§ Provided records:
******************************

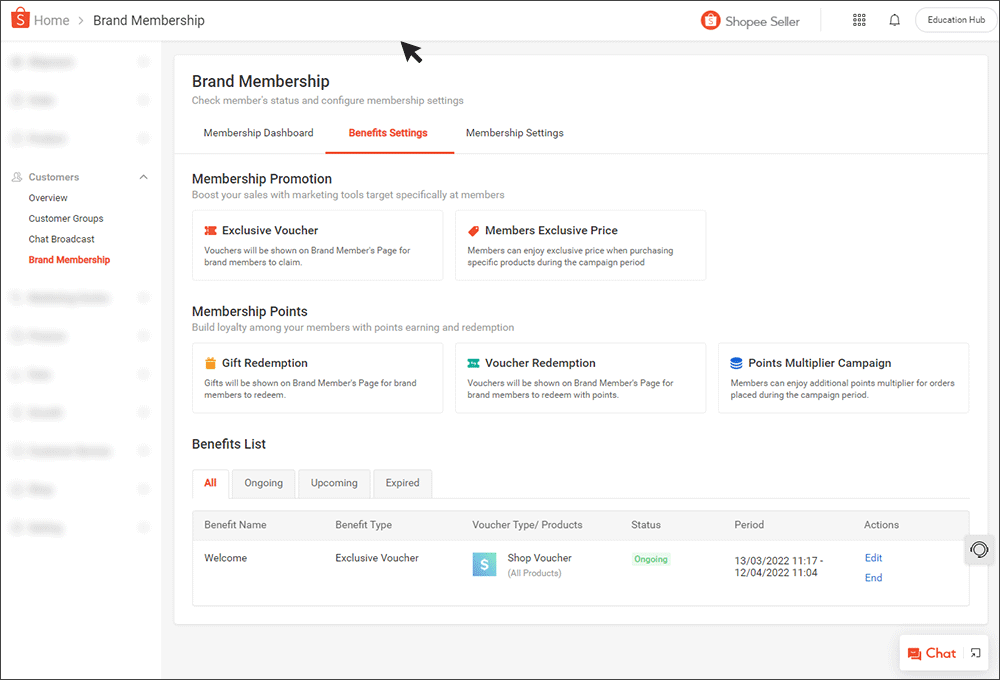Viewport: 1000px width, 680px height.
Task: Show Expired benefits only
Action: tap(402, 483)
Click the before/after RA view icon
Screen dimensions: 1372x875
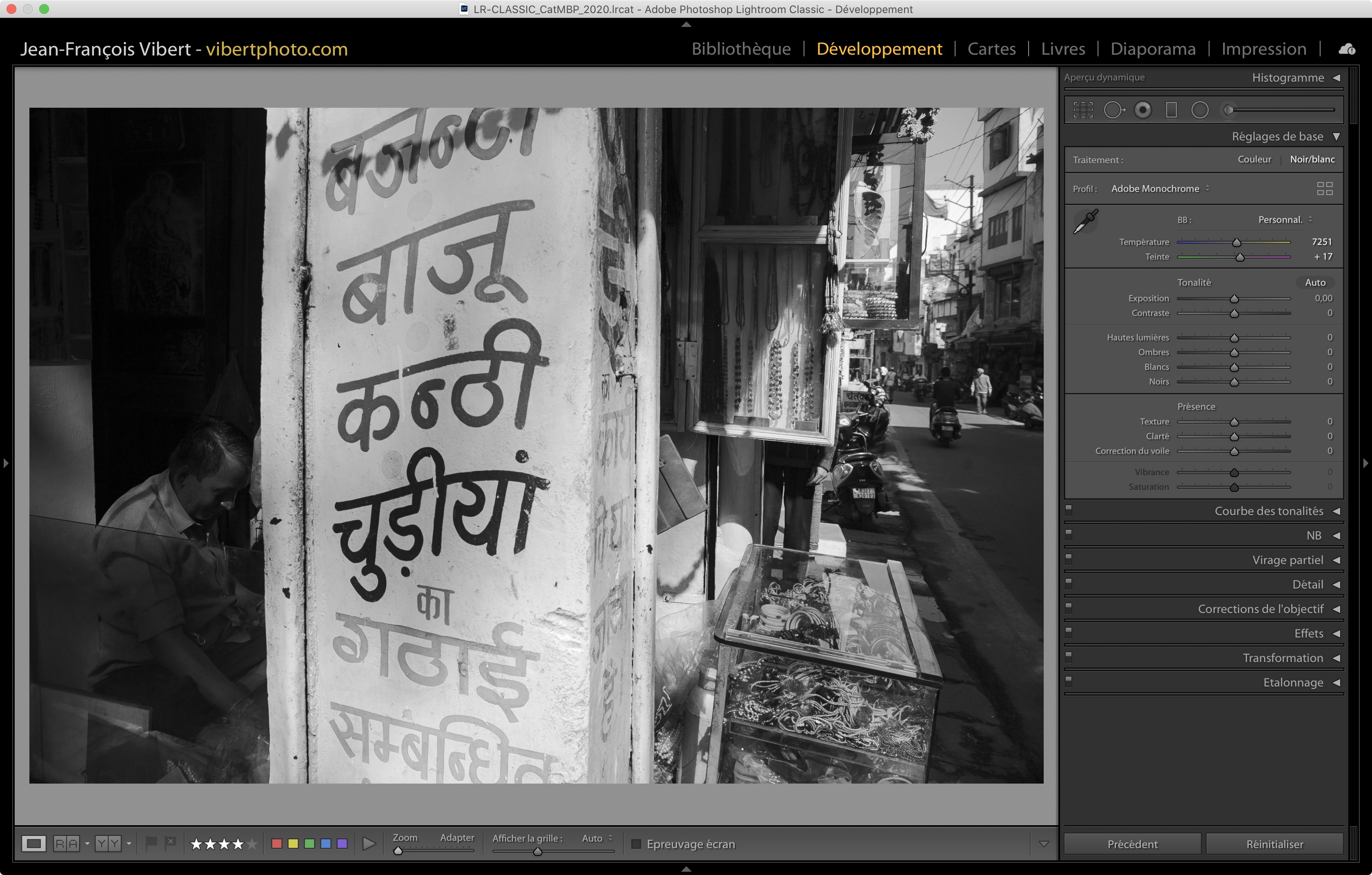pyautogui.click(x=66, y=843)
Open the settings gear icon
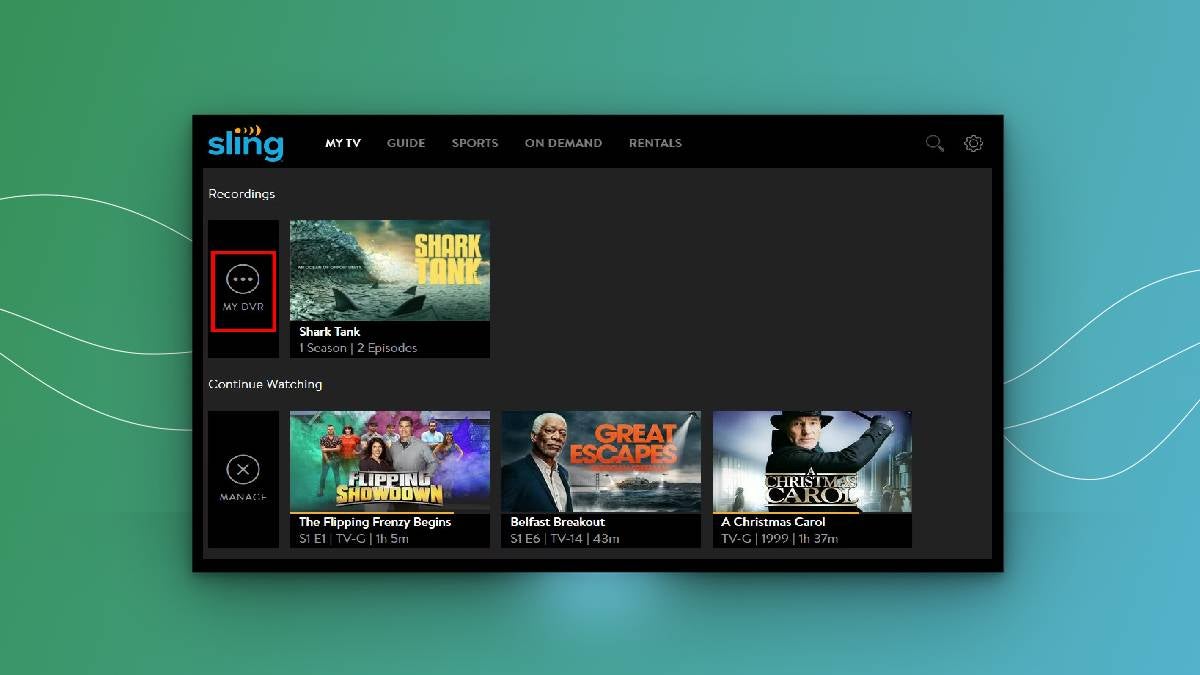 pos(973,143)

******************************

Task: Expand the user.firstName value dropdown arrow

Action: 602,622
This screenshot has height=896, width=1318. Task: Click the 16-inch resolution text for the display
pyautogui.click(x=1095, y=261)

******************************

§ Work instructions: Copy out the lines of the listing from the line with "Viewport: 1000px width, 680px height." up to and including the line with "pos(973,143)", leaving the pictures out.

§ Complete output:
Viewport: 1000px width, 680px height.
Task: Show Expired benefits only
Action: tap(402, 483)
Click the before/after RA view icon
Screen dimensions: 1372x875
pyautogui.click(x=66, y=843)
Open the settings gear icon
 pos(973,143)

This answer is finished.